1 Comment   [ + ] Show comment

Comments

  • Is your end goal to turn off BitLocker before upgrading the BIOS?
    • technically my end goal would be to suspend bitlocker rather than turning it off, but yes.

All Answers

0

Here is a query that will return those computers that require a BIOS upgrade:

SELECT MACHINE_ID, MACHINE.NAME, APPLICABLE_UPDATE,
 DELL_PKG.NAME, DELL_PKG.DESCRIPTION
FROM ORG1.DELL_MACHINE_STATUS
JOIN KBSYS.DELL_PKG on DELL_PKG.PACKAGE_DID = DELL_MACHINE_STATUS.PACKAGE_DID
JOIN MACHINE on MACHINE.ID = DELL_MACHINE_STATUS.MACHINE_ID
WHERE DELL_PKG.COMPONENT_TYPE = "BIOS"
AND APPLICABLE_UPDATE = "UPGRADE"

This query will work for a smart label:

SELECT MACHINE.NAME AS SYSTEM_NAME, SYSTEM_DESCRIPTION, MACHINE.IP, MACHINE.MAC, MACHINE.ID as TOPIC_ID 
FROM MACHINE
JOIN DELL_MACHINE_STATUS on DELL_MACHINE_STATUS.MACHINE_ID = MACHINE.ID
JOIN KBSYS.DELL_PKG on DELL_PKG.PACKAGE_DID = DELL_MACHINE_STATUS.PACKAGE_DID
WHERE DELL_PKG.COMPONENT_TYPE = "BIOS"
AND APPLICABLE_UPDATE = "UPGRADE"

Once the smart label is in place, you should be able to configure a task chain that will turn off BitLocker and then apply the update. In our environment, BitLocker is enabled with Group Policy, so it automatically turns back on the next time the device updates policy. The MBAM client checks in every 90 minutes, I think, so that's normally enough time to perform an operation before it turns back on.

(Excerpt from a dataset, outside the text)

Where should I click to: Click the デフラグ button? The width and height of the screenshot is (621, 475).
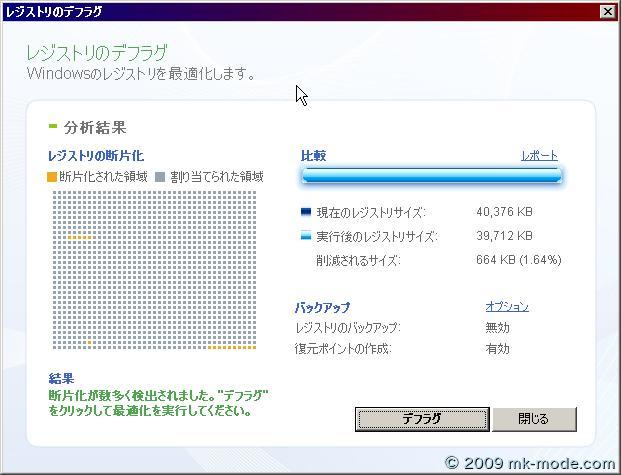pyautogui.click(x=422, y=419)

Answered 03/20/2019 by: chucksteel
Red Belt

  • thank you, Chuck. This is supremely helpful.
  • Chuck - last question. What would be the syntax for returning only laptops? a better subsequent question is how are you finding out what the sql structure is?
    • To restrict to laptops, add this line to the bottom of the query:
      AND MACHINE.CHASSIS_TYPE = "laptop"

      I use MySQL WorkBench to connect to the SMA database to view the tables directly.